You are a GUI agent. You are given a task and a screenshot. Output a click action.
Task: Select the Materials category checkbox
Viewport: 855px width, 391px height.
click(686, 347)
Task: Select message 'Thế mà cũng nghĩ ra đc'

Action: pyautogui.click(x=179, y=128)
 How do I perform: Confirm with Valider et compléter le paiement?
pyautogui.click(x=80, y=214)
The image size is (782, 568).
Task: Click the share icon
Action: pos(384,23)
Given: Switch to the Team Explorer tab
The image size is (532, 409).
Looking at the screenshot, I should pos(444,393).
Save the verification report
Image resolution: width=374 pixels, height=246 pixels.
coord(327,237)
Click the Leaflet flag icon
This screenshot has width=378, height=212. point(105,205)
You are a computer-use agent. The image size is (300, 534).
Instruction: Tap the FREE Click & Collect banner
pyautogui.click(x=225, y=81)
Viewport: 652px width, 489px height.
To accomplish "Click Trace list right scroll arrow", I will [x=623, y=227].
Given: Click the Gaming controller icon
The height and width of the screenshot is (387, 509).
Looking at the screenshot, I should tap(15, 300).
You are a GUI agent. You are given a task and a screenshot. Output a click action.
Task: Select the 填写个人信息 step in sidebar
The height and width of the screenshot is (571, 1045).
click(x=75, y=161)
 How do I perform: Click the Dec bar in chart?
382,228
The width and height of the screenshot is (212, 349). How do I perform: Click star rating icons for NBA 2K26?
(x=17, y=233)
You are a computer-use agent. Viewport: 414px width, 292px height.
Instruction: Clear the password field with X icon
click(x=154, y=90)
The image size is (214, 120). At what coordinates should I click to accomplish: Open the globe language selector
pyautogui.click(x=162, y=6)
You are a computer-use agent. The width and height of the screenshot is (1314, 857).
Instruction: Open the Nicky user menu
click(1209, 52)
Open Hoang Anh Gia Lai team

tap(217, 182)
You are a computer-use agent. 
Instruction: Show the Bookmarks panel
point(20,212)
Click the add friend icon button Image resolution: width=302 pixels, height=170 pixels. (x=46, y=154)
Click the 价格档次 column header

_ _ _ _

YOUR TASK: Please count the lines in the material above that contain the string "Instruction", and reply with the number alone.

FINAL RESULT: 4